When creating molecular animations, especially for reports or presentations, it’s common to want to move the camera to show structures from different angles without disorienting the viewer. A frequent challenge is how to pan the view vertically while keeping the molecular system properly centered and aligned throughout the animation. Fortunately, SAMSON supports a specific feature that addresses this: the Pedestal camera animation.
The Pedestal camera effect is designed to shift both the camera’s position and its target point along a vertical axis. This makes the entire scene slide up or down smoothly, allowing users to maintain focus on specific regions of their molecular systems without rotating or skewing the perspective.
What problem does Pedestal camera solve?
Many researchers struggle when trying to guide viewers through the height of a macromolecule or navigate through layered structures like membranes. Simply moving the camera’s position often distorts the perspective or leads to unintentional tilting.
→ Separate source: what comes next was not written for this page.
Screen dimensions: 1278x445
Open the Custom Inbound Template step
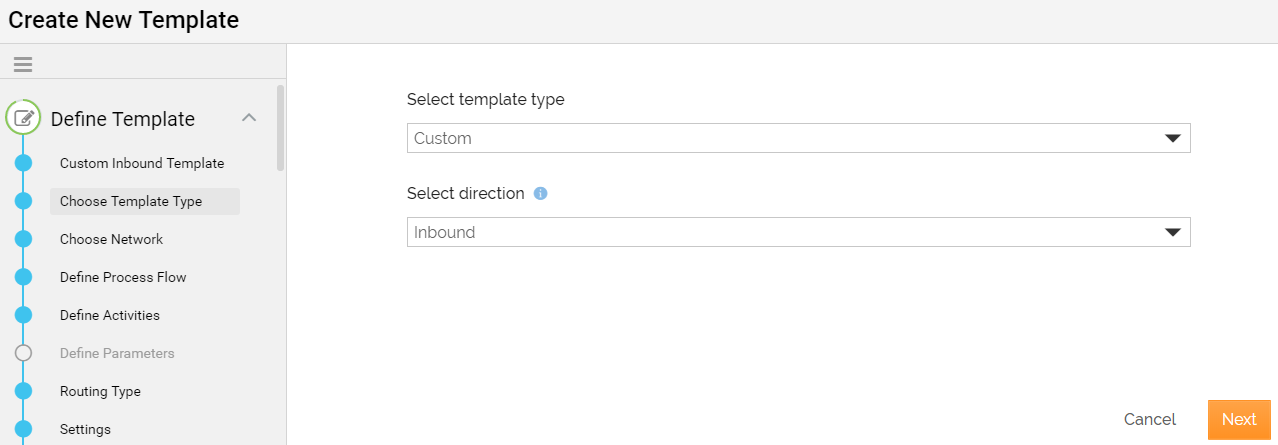142,163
The Pedestal camera solves this by keeping the view aligned along the same axis, translating the view vertically and maintaining the orientation.
How to set up the Pedestal camera animation
Here’s a streamlined overview of the workflow:
- In the Animator’s Track View, choose where you want the animation to start.
- Adjust the camera to your desired angle using typical view controls.
- Double-click on the Pedestal camera animation in the Animation panel.
- This records both camera position and target point.
- By default, the end frame will shift both values upward in parallel creating a vertical lift animation.
This ensures the entire frame moves evenly, giving a smooth upward panning movement.
Tips for customizing the animation
- Adjust camera positions manually if you need more control—though there are limitations specific to this animation effect.
- Turn the grid on or off depending on whether you want to influence how the vertical direction is computed (this can affect behavior depending on the Keep camera upwards property).
- Use easing curves to control the animation’s speed profile between keyframes for more natural movement.
This is especially helpful if you want to emphasize certain segments of the animation, like slowing down as the camera transitions past a region-rich active site.

Pedestal vs. Truck camera: vertical vs. horizontal
If you’ve used the Truck camera animation before, you’ll notice the Pedestal camera behaves similarly but operates in the vertical direction instead of horizontal. These tools can be combined as needed to generate high-quality walkthroughs of complex molecular environments.
Conclusion
Whether you’re preparing a research presentation, crafting educational material, or documenting structural behavior, the Pedestal camera animation offers a controlled way to vertically scan through molecular scenes. It’s a subtle effect, but often essential for guiding viewer attention up and down layered molecular architectures without disrupting the sense of orientation.